Validation runs at `TaskSpec::validate` / submit time.
## Versioning
`ObjectMeta.resource_version` is a monotonic counter bumped on every change
(spec or status) for optimistic concurrency control.
## Construction
```text
let spec = TaskSpec::builder("my-slot", kind, 5_000u64)
.restart(RestartPolicy::OnFailure)
.backoff(BackoffPolicy { jitter: JitterPolicy::Equal, first_ms: 1_000, max_ms: 30_000, factor: 2.0 })
.build()?;
spec.validate()?; // submit-boundary validation (rejects Embedded)
```
## Error model
```text
Variant When
─────── ────
UnknownAdmission unknown admission policy string
UnknownRestart unknown restart policy string
UnknownJitter unknown jitter policy string
UnknownTaskPhase unknown task phase string
Invalid structural validation failure (empty slot, bad backoff, etc.)
```
## Notes
- `TaskSpec` fields are private — use `TaskSpec::builder()` for construction and `serde` for deserialization.

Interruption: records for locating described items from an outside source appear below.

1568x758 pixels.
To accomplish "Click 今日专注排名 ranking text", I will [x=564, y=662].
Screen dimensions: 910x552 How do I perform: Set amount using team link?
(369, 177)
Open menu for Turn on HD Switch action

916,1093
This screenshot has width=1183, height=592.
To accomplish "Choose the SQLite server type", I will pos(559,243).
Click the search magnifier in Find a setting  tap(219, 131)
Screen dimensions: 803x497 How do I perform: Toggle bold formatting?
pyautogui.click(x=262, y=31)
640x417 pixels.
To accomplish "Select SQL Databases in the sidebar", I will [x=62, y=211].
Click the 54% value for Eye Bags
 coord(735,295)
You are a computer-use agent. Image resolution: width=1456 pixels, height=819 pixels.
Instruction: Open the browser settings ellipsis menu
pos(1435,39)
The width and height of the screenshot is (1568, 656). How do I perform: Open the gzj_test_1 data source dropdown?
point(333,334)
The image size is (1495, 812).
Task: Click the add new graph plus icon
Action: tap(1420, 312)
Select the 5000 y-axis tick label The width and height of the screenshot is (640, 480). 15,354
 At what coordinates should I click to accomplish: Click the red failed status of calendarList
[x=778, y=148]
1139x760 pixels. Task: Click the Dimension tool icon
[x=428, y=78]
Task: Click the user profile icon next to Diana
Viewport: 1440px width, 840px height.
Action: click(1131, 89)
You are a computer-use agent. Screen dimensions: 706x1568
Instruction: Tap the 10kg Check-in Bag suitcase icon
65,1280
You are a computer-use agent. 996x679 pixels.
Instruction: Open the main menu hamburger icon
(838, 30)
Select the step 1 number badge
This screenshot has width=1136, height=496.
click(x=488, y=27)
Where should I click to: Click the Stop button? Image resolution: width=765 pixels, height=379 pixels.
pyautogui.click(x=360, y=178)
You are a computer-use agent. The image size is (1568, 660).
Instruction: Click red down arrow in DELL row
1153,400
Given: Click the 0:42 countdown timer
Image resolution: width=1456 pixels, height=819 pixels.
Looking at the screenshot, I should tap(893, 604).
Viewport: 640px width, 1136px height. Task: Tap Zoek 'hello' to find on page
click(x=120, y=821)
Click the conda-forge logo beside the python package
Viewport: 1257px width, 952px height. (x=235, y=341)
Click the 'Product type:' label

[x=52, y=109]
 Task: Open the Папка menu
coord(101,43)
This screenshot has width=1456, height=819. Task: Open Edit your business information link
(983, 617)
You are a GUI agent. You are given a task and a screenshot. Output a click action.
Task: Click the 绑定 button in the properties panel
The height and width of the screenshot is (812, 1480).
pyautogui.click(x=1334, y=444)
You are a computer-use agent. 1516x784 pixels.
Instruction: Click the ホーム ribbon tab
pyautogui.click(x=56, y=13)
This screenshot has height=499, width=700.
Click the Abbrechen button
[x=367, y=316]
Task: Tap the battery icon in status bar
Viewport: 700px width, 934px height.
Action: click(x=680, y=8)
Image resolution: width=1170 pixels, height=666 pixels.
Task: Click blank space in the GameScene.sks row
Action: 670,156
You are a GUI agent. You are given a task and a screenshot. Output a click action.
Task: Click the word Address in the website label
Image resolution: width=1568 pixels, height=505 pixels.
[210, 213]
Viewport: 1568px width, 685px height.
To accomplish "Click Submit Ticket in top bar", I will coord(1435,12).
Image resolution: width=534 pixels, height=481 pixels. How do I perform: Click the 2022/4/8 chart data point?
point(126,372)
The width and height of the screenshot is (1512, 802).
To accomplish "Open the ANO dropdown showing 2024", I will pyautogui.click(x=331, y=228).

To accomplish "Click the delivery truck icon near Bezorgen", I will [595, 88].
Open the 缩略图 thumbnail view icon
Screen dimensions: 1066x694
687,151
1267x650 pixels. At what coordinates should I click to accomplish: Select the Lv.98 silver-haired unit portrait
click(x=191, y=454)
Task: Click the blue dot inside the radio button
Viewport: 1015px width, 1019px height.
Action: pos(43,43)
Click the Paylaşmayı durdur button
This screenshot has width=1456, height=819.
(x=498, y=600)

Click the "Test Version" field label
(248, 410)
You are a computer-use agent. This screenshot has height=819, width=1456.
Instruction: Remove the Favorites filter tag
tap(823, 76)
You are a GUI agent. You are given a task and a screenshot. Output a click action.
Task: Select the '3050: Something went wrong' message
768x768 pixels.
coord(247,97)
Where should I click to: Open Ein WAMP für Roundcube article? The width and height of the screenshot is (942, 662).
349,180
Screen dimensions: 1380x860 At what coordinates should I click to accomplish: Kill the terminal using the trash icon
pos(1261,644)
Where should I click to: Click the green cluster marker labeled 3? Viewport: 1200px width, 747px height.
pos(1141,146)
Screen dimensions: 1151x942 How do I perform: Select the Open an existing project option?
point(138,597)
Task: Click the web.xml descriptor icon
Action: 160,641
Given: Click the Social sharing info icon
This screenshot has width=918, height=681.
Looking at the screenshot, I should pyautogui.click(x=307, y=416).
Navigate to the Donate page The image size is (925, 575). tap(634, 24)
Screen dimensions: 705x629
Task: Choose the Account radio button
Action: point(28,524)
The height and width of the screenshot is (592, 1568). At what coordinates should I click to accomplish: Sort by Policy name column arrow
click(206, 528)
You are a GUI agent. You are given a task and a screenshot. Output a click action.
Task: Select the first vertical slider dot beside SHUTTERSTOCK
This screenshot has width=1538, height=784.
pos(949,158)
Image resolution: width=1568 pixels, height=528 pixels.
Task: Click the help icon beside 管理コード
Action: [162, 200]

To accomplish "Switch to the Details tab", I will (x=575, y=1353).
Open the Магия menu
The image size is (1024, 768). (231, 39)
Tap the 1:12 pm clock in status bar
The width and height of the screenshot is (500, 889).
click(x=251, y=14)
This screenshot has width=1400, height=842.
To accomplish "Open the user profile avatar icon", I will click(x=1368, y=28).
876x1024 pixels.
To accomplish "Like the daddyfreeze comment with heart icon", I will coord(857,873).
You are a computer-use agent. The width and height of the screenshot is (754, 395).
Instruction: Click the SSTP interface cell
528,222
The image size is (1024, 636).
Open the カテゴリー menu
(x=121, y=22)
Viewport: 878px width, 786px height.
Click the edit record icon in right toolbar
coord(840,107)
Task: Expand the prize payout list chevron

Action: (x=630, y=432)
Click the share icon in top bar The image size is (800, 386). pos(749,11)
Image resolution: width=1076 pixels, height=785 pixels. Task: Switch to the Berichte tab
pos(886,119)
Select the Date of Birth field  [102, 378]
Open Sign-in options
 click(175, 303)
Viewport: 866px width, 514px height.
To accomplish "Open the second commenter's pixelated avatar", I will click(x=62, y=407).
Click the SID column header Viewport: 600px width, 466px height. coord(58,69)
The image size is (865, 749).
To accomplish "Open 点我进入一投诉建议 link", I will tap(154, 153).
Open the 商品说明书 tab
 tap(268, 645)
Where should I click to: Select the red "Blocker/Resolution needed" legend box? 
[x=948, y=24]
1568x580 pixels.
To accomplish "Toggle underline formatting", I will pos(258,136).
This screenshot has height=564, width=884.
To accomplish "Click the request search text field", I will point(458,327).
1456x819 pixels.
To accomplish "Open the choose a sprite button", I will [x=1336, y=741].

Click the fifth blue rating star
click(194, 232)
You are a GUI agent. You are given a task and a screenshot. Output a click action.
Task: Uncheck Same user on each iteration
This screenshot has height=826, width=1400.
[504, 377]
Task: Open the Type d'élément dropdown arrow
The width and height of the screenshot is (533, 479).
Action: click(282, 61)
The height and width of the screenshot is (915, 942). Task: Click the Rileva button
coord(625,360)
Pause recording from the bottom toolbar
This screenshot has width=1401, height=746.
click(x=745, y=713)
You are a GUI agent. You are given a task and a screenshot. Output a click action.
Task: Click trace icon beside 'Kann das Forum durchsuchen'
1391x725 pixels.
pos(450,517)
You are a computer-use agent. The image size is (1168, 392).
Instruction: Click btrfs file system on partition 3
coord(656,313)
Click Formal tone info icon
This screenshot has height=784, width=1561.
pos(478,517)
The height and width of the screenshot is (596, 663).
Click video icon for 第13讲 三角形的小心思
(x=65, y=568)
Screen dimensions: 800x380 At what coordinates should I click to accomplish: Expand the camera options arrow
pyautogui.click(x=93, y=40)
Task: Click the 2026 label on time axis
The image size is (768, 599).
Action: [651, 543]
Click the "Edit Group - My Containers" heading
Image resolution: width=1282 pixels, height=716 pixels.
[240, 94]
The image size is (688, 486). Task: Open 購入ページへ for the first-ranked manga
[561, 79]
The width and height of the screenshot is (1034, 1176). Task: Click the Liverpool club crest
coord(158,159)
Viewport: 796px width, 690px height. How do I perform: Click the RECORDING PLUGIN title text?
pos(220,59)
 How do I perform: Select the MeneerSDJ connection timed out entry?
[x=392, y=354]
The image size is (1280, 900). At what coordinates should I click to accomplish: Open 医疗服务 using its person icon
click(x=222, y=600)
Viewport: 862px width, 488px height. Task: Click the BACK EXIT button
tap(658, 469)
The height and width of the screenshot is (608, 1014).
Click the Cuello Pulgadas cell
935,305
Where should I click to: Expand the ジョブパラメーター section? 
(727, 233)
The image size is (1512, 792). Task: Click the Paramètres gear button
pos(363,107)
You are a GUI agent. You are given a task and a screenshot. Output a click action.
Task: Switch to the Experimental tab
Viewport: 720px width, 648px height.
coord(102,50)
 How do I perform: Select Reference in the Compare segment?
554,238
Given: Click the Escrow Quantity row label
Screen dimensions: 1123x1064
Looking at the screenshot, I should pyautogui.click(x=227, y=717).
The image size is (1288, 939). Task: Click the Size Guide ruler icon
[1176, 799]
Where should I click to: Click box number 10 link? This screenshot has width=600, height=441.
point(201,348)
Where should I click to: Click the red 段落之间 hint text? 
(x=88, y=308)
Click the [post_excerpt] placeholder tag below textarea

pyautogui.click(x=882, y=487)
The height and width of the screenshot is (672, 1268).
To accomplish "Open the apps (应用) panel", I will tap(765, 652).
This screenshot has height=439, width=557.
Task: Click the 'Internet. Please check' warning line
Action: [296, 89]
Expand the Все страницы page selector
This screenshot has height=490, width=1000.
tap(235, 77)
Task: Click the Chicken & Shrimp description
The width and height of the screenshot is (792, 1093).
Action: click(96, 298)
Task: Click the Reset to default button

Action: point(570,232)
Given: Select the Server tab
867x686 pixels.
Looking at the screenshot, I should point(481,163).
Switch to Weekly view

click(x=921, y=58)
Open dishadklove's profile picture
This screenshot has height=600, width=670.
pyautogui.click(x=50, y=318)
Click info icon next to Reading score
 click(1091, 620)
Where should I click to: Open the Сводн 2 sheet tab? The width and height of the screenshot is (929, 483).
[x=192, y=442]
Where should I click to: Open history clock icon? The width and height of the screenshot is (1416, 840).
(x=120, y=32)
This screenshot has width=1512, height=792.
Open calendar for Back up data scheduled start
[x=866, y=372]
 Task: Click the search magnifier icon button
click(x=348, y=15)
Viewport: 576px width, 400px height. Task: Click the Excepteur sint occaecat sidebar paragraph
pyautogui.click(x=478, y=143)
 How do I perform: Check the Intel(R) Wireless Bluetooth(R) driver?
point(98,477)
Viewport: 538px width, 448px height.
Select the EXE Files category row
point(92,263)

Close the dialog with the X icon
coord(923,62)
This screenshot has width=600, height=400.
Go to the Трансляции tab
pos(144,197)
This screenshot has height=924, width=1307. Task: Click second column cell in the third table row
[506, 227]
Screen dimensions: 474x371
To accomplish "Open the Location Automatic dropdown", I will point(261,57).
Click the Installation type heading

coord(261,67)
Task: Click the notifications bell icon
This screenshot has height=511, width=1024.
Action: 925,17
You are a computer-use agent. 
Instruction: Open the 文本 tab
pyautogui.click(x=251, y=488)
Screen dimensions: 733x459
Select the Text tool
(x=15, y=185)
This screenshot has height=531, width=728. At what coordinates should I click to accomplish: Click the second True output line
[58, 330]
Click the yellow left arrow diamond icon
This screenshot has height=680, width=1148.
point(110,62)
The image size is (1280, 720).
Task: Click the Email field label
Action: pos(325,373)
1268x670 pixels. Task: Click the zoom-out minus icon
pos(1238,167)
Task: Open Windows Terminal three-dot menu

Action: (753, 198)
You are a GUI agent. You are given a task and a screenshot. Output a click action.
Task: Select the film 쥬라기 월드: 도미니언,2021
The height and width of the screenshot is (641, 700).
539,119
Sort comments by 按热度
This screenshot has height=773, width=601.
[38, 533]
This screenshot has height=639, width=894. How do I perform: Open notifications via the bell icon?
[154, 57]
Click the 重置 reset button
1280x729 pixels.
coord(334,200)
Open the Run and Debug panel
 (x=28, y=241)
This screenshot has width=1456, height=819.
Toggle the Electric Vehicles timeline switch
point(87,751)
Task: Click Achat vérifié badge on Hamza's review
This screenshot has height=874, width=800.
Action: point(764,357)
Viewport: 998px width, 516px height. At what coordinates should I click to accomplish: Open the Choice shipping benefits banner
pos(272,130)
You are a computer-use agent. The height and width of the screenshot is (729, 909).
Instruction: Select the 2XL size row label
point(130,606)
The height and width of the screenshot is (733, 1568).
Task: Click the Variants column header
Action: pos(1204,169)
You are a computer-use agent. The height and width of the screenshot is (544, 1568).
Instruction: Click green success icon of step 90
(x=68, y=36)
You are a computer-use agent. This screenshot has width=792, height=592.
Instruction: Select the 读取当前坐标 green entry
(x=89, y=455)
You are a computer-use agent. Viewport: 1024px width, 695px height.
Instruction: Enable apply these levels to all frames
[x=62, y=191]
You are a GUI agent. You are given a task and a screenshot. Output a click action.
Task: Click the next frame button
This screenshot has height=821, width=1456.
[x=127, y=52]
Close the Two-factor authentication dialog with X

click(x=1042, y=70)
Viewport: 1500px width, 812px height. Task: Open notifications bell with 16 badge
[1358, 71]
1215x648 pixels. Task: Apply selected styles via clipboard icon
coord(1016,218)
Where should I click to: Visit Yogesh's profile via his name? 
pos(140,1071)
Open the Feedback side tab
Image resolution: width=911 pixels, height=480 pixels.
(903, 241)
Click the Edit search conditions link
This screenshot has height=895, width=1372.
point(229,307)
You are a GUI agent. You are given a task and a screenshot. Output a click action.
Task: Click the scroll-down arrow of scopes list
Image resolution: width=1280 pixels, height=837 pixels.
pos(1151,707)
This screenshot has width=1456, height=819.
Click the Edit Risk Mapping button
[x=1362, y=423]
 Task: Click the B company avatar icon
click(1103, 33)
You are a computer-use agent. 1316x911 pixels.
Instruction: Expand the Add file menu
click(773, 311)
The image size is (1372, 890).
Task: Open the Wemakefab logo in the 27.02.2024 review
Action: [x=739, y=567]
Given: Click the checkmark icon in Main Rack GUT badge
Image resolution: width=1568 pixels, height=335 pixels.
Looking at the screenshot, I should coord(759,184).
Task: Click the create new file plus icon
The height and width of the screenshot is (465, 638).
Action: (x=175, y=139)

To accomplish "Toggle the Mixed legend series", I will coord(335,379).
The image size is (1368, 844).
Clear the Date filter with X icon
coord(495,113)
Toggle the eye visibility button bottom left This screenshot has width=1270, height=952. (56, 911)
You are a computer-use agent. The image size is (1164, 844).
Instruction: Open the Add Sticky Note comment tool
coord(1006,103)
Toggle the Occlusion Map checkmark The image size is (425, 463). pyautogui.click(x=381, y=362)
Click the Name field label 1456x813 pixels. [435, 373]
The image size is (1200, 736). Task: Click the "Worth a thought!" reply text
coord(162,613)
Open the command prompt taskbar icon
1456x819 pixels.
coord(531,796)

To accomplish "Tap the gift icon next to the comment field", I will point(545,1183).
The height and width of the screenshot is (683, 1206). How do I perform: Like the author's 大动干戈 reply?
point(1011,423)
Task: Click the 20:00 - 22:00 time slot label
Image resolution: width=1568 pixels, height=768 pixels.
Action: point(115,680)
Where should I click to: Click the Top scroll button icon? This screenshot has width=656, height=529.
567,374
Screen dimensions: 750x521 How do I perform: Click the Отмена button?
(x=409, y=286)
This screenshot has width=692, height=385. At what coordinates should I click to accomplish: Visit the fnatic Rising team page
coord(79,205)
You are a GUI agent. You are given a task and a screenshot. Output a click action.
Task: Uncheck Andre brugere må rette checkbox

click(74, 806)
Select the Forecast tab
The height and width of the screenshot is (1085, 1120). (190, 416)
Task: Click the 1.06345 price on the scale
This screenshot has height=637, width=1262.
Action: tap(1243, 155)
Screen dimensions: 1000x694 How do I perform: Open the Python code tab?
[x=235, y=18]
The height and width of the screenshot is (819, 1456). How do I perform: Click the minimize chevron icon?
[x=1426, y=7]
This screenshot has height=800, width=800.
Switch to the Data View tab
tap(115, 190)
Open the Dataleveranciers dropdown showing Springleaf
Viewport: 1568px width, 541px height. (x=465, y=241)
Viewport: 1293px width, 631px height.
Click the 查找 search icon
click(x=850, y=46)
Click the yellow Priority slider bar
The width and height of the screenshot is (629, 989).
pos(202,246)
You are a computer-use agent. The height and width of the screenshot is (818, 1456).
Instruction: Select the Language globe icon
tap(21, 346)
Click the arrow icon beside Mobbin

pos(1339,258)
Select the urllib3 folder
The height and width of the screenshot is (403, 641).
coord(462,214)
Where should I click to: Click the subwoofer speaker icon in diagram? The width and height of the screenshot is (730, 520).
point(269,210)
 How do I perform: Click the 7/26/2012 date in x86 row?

- Deserialization goes through `#[serde(try_from = "TaskSpecRaw")]` which validates on parse.
- `BackoffPolicy` is **also** validated on deserialize via its own `try_from` raw; zero `first_ms`, inverted `max_ms`, or non-finite/`<1.0` `factor` are rejected at parse time.
- Identity newtypes (`Slot`, `TaskId`, `AgentId`) wrap `Arc<str>` via `arc_str_newtype!`; environment newtypes (`TaskEnv`, `RunnerEnv`) wrap `Vec<KeyValue>` via `env_newtype!`. Both macros keep parallel types in lockstep.
- `BackoffPolicy` implements `Eq`/`Hash` via `f64::to_bits()` for the `factor` field.
- `TaskPhase`, `RestartPolicy`, `AdmissionPolicy`, `JitterPolicy` all implement `FromStr` for CLI/config parsing.
- `Labels` is backed by `BTreeMap<String, String>` for deterministic iteration order.
- Most types derive `Serialize`/`Deserialize` with `camelCase` field renaming. The one exception is `SelectorOperator`, which serializes as PascalCase (`In`, `NotIn`, `Exists`, `DoesNotExist`) to match the Kubernetes `LabelSelectorOperator` convention.
- `TaskKind`, `TaskPhase`, `RestartPolicy`, `AdmissionPolicy`, `JitterPolicy`, `SelectorOperator` are `#[non_exhaustive]` — adding new variants is a non-breaking change.
- Pagination constants for list endpoints: `DEFAULT_LIMIT = 100`, `MAX_LIMIT = 1000` (re-exported as `pub const` so downstream API layers share one source of truth).